Taking the left-hand side in the above equation using the value of \[P\], we get
\[
   \Rightarrow {\left( {{a^n}{r^{\dfrac{{n\left( {n - 1} \right)}}{2}}}} \right)^2} \\
   \Rightarrow {a^{n \times 2}}{r^{\dfrac{{n\left( {n - 1} \right)}}{2} \times 2}} \\
   \Rightarrow {a^{2n}}{r^{n\left( {n - 1} \right)}} \\
 \]
Rewriting the powers of the above equation by using \[{a^{bc}} = {\left( {{a^b}} \right)^c}\], we get
\[
   \Rightarrow {\left( {{a^2}{r^{\left( {n - 1} \right)}}} \right)^n} \\
   \Rightarrow {\left( {a \times a \times {r^{\left( {n - 1} \right)}}} \right)^n} \\
   \Rightarrow {\left( {a \times \left( {a{r^{\left( {n - 1} \right)}}} \right)} \right)^n} \\
 \]
Using equation (1) in the above equation, we get
\[
   \Rightarrow {\left( {a \times b} \right)^n} \\
   \Rightarrow {\left( {ab} \right)^n} \\
 \]
Hence, \[{P^2} = {\left( {ab} \right)^n}\].

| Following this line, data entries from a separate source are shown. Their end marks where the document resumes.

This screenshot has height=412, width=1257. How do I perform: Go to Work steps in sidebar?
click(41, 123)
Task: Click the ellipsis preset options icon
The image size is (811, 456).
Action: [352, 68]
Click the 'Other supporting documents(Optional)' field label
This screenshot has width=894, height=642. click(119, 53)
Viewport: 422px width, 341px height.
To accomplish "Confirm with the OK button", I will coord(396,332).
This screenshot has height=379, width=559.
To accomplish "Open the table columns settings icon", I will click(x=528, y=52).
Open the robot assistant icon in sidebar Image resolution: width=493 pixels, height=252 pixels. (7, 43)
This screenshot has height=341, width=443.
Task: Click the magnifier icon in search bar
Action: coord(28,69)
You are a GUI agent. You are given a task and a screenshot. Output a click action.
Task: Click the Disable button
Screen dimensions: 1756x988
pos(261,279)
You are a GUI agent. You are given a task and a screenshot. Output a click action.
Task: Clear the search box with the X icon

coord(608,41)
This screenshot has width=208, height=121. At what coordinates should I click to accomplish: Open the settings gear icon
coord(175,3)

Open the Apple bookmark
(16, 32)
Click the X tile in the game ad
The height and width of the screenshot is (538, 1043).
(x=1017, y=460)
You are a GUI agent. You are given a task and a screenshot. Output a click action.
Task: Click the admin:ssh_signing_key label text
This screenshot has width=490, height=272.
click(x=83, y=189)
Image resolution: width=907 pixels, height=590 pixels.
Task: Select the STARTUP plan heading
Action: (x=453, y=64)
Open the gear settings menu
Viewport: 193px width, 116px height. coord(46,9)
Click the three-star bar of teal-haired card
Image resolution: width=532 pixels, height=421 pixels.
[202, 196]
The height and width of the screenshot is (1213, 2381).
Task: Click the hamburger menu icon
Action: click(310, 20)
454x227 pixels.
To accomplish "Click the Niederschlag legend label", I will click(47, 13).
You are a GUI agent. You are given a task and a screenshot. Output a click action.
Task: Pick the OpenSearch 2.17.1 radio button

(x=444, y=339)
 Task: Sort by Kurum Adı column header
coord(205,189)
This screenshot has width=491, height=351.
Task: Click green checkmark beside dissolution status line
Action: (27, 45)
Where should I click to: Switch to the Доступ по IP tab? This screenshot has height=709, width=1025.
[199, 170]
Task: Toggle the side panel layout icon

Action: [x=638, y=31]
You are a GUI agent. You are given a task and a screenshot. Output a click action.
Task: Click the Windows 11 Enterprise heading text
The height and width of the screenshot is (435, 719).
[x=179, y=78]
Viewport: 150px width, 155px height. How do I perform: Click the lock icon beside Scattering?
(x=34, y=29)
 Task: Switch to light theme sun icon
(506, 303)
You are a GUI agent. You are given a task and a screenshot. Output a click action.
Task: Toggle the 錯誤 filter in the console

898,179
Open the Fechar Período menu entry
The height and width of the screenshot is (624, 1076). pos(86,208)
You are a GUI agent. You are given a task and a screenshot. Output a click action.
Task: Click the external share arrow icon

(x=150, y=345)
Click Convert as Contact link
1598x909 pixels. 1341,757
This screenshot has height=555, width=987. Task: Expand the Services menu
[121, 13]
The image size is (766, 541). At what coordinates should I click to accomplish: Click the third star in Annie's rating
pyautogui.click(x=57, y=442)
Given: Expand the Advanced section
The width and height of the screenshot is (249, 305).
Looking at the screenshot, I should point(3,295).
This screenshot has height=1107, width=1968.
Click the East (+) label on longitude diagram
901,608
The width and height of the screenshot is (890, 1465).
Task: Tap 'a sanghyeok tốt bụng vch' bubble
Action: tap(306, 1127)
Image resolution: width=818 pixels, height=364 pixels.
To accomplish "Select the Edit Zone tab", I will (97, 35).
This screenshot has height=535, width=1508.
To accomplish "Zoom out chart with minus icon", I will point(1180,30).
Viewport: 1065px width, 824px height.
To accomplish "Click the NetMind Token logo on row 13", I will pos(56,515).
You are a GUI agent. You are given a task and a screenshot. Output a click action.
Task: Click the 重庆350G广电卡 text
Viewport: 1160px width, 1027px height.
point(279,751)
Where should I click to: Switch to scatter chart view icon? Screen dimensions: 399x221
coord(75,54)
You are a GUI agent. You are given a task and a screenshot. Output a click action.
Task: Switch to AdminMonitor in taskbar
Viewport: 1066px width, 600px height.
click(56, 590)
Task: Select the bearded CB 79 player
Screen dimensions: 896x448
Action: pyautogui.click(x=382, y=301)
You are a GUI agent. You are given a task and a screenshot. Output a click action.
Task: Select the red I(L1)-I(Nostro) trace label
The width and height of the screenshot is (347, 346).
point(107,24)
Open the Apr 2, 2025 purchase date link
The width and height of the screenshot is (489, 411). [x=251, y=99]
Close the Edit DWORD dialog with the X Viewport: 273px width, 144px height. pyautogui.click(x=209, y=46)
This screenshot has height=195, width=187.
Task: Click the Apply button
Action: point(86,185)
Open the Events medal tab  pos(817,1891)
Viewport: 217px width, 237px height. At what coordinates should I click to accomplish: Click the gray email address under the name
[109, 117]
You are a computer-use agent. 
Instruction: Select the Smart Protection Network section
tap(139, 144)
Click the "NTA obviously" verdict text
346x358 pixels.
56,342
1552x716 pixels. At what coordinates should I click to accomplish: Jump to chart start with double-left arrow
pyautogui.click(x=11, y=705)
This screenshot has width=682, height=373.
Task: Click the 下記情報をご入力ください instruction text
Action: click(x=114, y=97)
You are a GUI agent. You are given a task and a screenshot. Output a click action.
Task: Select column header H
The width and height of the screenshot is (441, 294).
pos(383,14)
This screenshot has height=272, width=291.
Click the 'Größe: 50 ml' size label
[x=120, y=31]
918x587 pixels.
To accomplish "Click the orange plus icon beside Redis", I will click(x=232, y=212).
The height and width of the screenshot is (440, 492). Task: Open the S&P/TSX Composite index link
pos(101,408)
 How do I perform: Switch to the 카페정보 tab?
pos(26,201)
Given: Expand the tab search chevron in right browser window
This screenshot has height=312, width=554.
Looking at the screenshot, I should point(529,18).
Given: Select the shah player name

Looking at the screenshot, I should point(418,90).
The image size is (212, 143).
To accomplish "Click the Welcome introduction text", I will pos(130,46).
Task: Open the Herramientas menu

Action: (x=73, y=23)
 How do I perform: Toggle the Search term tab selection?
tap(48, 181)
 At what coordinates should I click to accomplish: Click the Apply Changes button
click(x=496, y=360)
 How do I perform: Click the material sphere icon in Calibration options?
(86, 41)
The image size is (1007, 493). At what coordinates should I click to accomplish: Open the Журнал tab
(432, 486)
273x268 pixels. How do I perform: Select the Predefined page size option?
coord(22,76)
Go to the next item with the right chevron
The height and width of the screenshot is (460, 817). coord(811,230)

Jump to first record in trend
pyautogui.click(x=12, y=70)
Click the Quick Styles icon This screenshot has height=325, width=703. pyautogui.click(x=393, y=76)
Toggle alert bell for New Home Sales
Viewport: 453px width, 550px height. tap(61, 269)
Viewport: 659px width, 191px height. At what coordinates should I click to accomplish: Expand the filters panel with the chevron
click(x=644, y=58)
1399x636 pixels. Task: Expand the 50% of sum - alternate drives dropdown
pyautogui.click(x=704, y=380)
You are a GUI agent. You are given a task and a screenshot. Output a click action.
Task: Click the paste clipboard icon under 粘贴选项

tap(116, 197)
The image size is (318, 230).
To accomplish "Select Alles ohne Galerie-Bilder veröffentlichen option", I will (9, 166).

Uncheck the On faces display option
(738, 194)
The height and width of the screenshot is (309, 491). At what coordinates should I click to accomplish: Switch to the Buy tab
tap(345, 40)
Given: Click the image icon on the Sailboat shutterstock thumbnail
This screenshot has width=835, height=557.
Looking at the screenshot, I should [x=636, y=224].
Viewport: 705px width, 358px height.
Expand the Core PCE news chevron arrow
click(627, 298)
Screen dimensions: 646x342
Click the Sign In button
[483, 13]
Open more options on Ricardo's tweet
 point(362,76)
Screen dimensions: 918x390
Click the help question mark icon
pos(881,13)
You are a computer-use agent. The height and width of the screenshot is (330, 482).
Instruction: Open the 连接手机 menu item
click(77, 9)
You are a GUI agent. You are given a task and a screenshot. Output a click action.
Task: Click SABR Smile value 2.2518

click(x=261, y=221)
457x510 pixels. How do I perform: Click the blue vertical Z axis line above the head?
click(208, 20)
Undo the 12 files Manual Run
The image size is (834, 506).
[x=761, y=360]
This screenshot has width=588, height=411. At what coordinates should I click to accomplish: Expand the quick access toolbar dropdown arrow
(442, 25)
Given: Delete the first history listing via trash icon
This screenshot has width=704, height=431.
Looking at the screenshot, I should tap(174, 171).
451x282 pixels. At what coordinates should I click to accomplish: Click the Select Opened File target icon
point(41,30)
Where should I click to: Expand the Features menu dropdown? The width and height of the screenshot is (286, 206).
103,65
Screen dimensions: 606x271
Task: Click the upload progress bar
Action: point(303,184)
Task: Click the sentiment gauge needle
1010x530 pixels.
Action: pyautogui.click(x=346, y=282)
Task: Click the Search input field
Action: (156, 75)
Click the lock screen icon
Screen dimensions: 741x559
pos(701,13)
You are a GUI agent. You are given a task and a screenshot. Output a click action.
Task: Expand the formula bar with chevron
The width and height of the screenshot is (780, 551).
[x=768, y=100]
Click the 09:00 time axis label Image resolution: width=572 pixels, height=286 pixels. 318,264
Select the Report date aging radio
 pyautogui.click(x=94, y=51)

Note: While solving this question, be careful when we are not finding the sum of the geometric series using the formula of first \[n\] terms of a geometric progression, \[S = \dfrac{{a\left( {{r^n} - 1} \right)}}{{r - 1}}\]. This is key point of the question, some students try to solve this equation directly and end up with a long solution, which is time consuming and mostly lead to wrong answer. Since we know \[1 + 2 + 3 + ... + n = \dfrac{{n\left( {n + 1} \right)}}{2}\] and taking \[n = n - 1\] in this formula, we get
\[
   \Rightarrow 1 + 2 + 3 + ... + \left( {n - 1} \right) = \dfrac{{\left( {n - 1} \right)\left( {n - 1 + 1} \right)}}{2} \\
   \Rightarrow 1 + 2 + 3 + ... + \left( {n - 1} \right) = \dfrac{{n\left( {n - 1} \right)}}{2} \\
 \]
We will use this value in the problem.